WHAT NEEDS TO BE DONE
Retype the following lines exactly as they appear.

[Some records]
====
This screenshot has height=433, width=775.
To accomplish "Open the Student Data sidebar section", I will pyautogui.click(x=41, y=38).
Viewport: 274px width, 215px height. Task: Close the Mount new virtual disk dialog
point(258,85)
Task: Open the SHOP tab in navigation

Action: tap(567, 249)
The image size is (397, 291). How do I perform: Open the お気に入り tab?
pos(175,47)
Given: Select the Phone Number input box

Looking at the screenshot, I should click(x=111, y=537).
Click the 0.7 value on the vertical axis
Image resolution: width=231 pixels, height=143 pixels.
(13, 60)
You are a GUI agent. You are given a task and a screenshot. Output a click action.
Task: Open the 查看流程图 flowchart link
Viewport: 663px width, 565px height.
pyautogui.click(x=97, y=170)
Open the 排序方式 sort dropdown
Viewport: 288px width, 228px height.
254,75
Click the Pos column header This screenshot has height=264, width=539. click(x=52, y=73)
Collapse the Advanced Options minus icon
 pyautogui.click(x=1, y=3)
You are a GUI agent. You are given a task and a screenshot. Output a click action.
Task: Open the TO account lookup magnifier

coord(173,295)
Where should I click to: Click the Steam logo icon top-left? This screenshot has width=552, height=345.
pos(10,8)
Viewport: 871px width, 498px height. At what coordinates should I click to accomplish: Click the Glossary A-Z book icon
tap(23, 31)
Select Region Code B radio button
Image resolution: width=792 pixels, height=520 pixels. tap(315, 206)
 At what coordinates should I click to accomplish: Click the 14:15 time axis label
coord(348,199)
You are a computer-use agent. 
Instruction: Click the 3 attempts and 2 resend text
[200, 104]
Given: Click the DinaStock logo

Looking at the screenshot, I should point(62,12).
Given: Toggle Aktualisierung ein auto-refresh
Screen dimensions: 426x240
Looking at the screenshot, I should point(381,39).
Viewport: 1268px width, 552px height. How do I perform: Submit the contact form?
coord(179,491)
====
COMPLETED TASK
This screenshot has height=433, width=775.
To accomplish "Open the Student Data sidebar section", I will pyautogui.click(x=41, y=38).
Viewport: 274px width, 215px height. Task: Close the Mount new virtual disk dialog
point(258,85)
Task: Open the SHOP tab in navigation

Action: tap(567, 249)
The image size is (397, 291). How do I perform: Open the お気に入り tab?
pos(175,47)
Given: Select the Phone Number input box

Looking at the screenshot, I should click(x=111, y=537).
Click the 0.7 value on the vertical axis
Image resolution: width=231 pixels, height=143 pixels.
(13, 60)
You are a GUI agent. You are given a task and a screenshot. Output a click action.
Task: Open the 查看流程图 flowchart link
Viewport: 663px width, 565px height.
pyautogui.click(x=97, y=170)
Open the 排序方式 sort dropdown
Viewport: 288px width, 228px height.
254,75
Click the Pos column header This screenshot has height=264, width=539. click(x=52, y=73)
Collapse the Advanced Options minus icon
 pyautogui.click(x=1, y=3)
You are a GUI agent. You are given a task and a screenshot. Output a click action.
Task: Open the TO account lookup magnifier

coord(173,295)
Where should I click to: Click the Steam logo icon top-left? This screenshot has width=552, height=345.
pos(10,8)
Viewport: 871px width, 498px height. At what coordinates should I click to accomplish: Click the Glossary A-Z book icon
tap(23, 31)
Select Region Code B radio button
Image resolution: width=792 pixels, height=520 pixels. tap(315, 206)
 At what coordinates should I click to accomplish: Click the 14:15 time axis label
coord(348,199)
You are a computer-use agent. 
Instruction: Click the 3 attempts and 2 resend text
[200, 104]
Given: Click the DinaStock logo

Looking at the screenshot, I should point(62,12).
Given: Toggle Aktualisierung ein auto-refresh
Screen dimensions: 426x240
Looking at the screenshot, I should point(381,39).
Viewport: 1268px width, 552px height. How do I perform: Submit the contact form?
coord(179,491)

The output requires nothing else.